### Extracted material
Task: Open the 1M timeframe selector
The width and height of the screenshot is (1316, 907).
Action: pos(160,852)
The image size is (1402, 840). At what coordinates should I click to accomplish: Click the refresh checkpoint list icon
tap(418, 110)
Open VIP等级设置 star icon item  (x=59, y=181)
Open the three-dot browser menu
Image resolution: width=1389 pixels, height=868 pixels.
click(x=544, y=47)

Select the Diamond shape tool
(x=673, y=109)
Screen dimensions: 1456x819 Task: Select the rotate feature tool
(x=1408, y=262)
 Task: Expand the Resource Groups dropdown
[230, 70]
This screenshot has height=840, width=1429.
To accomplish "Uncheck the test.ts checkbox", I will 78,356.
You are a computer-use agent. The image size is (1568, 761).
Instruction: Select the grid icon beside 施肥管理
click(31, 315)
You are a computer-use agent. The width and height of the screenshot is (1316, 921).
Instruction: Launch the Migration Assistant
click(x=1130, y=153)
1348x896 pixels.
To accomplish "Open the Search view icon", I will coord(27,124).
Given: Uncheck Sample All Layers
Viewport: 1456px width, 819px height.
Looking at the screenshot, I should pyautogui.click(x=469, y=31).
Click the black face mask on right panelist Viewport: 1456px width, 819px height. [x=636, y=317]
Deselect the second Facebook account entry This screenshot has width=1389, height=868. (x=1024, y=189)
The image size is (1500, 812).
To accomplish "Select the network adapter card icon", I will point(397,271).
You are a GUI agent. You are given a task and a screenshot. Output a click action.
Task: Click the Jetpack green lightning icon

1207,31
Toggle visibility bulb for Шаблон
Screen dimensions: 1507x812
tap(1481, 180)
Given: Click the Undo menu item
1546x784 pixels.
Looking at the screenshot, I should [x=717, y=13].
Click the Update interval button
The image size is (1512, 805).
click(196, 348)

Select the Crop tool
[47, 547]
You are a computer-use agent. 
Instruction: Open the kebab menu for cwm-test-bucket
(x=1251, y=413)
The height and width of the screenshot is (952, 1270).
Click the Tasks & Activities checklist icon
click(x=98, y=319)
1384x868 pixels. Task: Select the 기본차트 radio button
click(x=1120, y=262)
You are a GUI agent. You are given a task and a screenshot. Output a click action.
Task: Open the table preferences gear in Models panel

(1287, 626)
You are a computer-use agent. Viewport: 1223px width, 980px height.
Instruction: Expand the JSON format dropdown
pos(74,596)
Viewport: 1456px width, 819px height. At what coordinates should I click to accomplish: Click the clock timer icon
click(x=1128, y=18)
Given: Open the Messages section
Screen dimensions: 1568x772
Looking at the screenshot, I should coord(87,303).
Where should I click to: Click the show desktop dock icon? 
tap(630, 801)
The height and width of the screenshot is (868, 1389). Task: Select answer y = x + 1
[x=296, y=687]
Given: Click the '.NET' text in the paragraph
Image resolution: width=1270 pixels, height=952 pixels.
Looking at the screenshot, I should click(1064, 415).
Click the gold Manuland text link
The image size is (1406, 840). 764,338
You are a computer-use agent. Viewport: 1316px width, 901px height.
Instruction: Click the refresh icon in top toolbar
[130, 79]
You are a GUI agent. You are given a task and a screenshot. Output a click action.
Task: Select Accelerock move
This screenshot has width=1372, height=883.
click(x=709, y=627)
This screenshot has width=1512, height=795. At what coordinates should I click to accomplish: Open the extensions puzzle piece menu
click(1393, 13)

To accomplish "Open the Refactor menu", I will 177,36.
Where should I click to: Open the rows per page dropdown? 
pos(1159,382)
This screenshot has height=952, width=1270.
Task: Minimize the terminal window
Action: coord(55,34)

### Work request
Return only the count of lines in the listing above that hold the string "will".

### Problem solution
4